Ne è nata così una sfida combattuta, soprattutto nella parte centrale del campo, con le due formazioni che hanno cercato di prendere il sopravvento l'una sull'altra. Al 15' è stato Matos a partire in contropiede da centrocampo arrivando fino davanti a Micai, ma il suo sinistro si è poi rivelato troppo debole. Al 19' invece la bordata dal limite di Odjer non ha inquadrato lo specchio della porta. In questa partita il Verona ha faticato parecchio a trovare l'ultimo passaggio dopo essere arrivato nella trequarti avversaria, con il fortino di Colantuono sempre molto attento. Così, al 24', Tupta ci ha provato da posizione invitante dopo una respinta, con una mira però da dimenticare, mentre al 37' Djuric ha cercato di sbloccarla con una girata al volo terminata anch'essa fuori. 
Con le squadre sempre impegnate nella battaglia per la supremazia sul terreno di gioco, il tiro-cross di Crescenzi al 40' ha quasi gelato l'Arechi, ma il riflesso di Micai è bastato per togliere la sfera da sotto la traversa. L'estremo difensore campano, due minuti dopo, ha detto di no anche alla conclusione centrale di Tupta, arrivata dopo una sanguinosa palla persa. 

IL TABELLINO

La ripresa è iniziata con un Verona apparso più deciso, che al 50' con un'azione avvolgente è riuscito a penetrare nell'area granata, trovando però il provvidenziale intervento di Schiavi a vanificare il tentativo di assist di Crescenzi. Tre minuti dopo ha provato Cissè a sbloccare il match, accentrandosi dalla sinistra e lasciando andare il destro, senza avere fortuna. Diventato un po' statico con il passare dei minuti, l'undici di Fabio Grosso ha dovuto subire la reazione della Salernitana, spesso brava a sfruttare le progressioni di Jallow, ma al 66' l'occasione buona l'ha avuta sui piedi Tupta, sprecata però dall'indecisione del giovane attaccante tra il puntare l'ultimo uomo o cercare il passaggio. Un errrore pagato caro poco dopo: al 68' il contro-cross di Casasola ha trovato l'incertezza di Silvestri in uscita e il colpo di testa vincente di Jallow sul secondo palo. 
I gialloblu hanno provato allora ad alzare i giri del motore e dopo aver sciupato un altro contropiede al 74', un minuto dopo è stato Laribi ad impegnare Micai col sinistro, mentre poco dopo lo stesso portiere è stato decisivo nel respingere il cross di Henderson indirizzato verso Zaccagni. Il forcing veronese però è mancato della giusta intuizione per trovare il varco nella difesa campana, che una volta riconquistata palla metteva subito in moto le proprie frecce per cercare la rete che avrebbe chiuso la partita. 
La migliore occasione è arrivata però all'84', con Laribi che a botta sicura ha calciato da tre metri dalla linea di porta, trovando la gamba dell'estremo difensore granata che aveva battezzato l'angolo opposto. Lungo sospiro di sollievo per l'Arechi, che poco dopo ha visto il suo portiere respingere anche una punizione di Tupta, mentre al 90' è stato Bocalons a mettere fuori l'ultima vera chance del match. 

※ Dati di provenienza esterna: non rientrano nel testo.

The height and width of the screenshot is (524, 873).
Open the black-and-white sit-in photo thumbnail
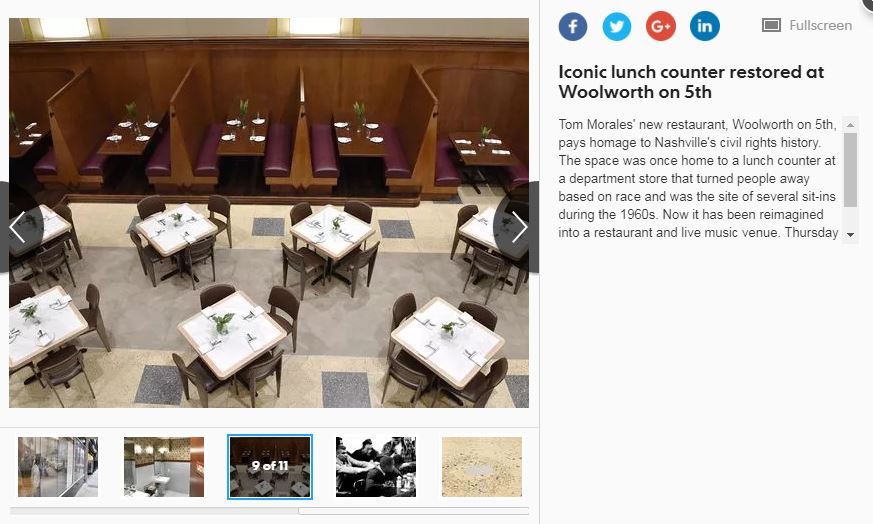click(376, 467)
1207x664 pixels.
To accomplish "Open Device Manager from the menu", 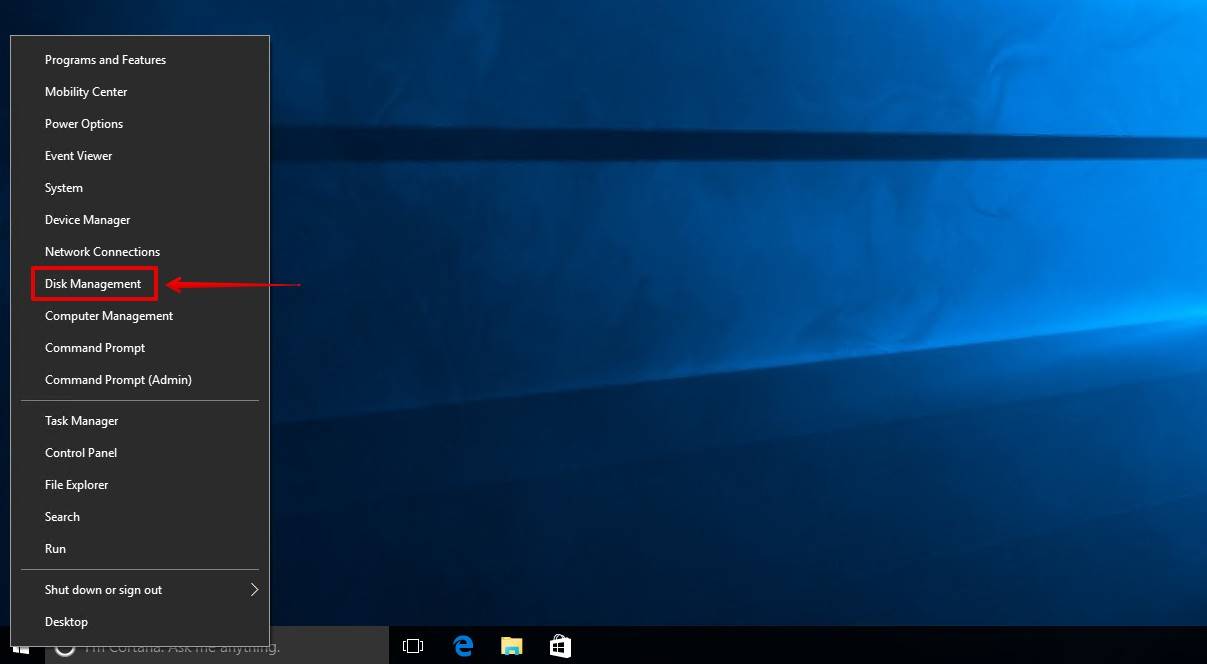I will pyautogui.click(x=87, y=219).
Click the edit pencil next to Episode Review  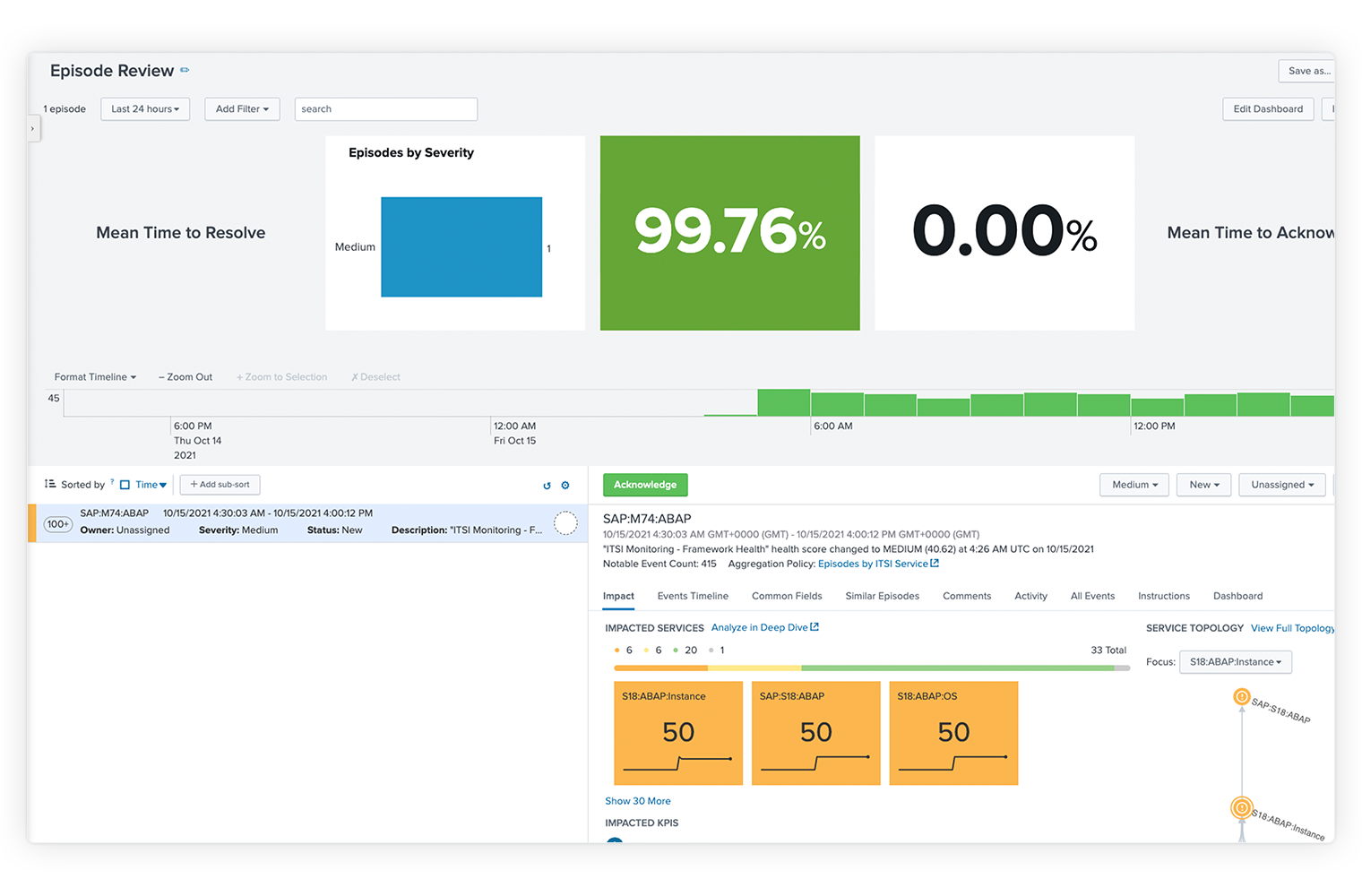tap(185, 70)
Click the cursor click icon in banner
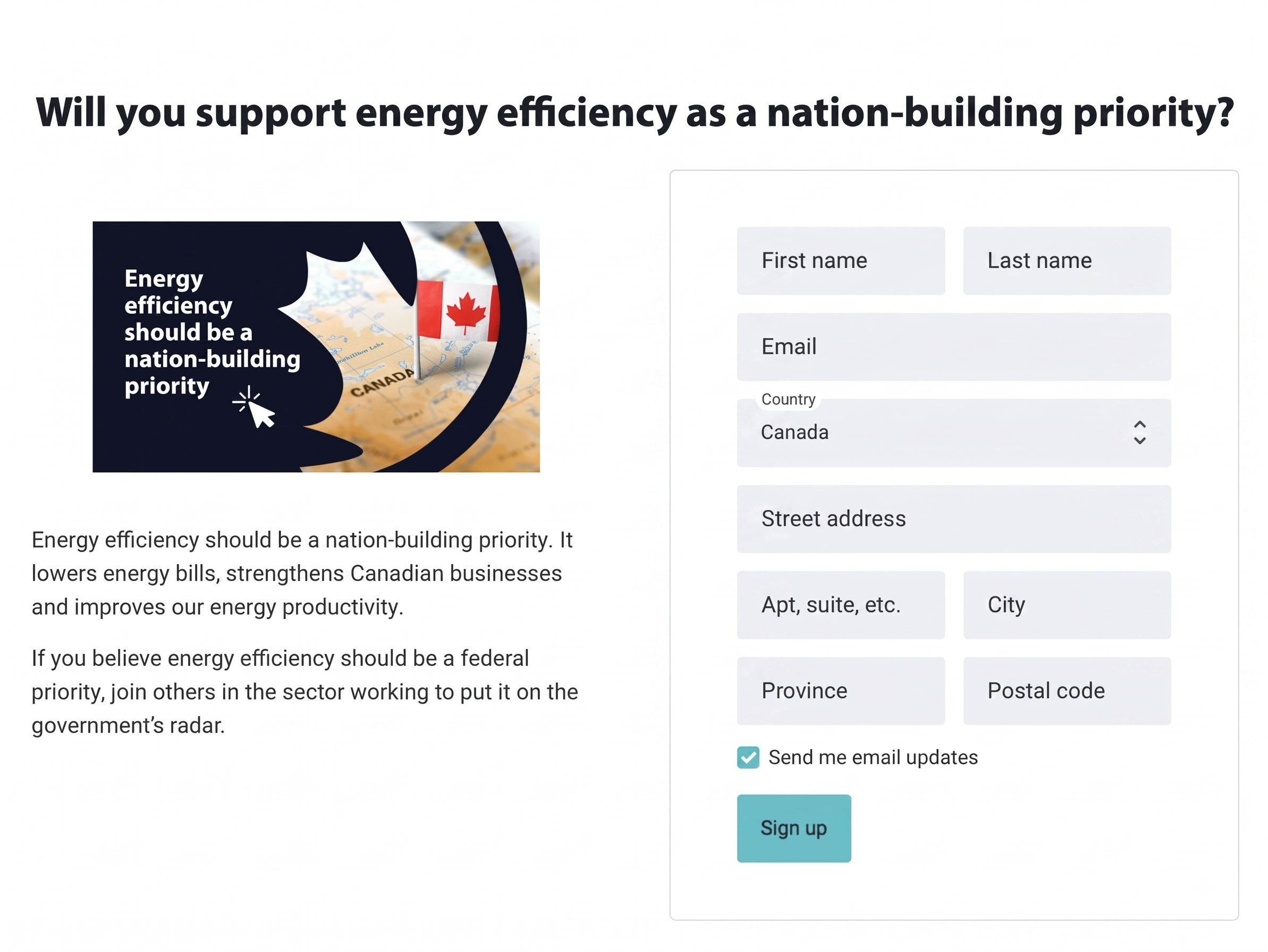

Poco lucido soprattutto negli ultimi 30 metri, forse anche per una questione di stanchezza, l'Hellas Verona è incappato nella sua prima sconfitta sprecando comunque delle buone occasioni. Troppo lenta in questa occasione la squadra di Grosso, che ha fatto molta fatica a superare la linea difensiva di casa, trovando poi un Micai in grande forma. Gli scaligeri hanno pagato anche qualche errore di troppo in fase di scambio e l'aggressività degli undici di Colantuono, a volte graziati dall'arbitro Aureliano. 
Una lezione dunque da cui tecnico e giocatori devono imparare per non lasciare altri preziosi punti per strada, vista anche della sfida di venerdì sera contro il Lecce.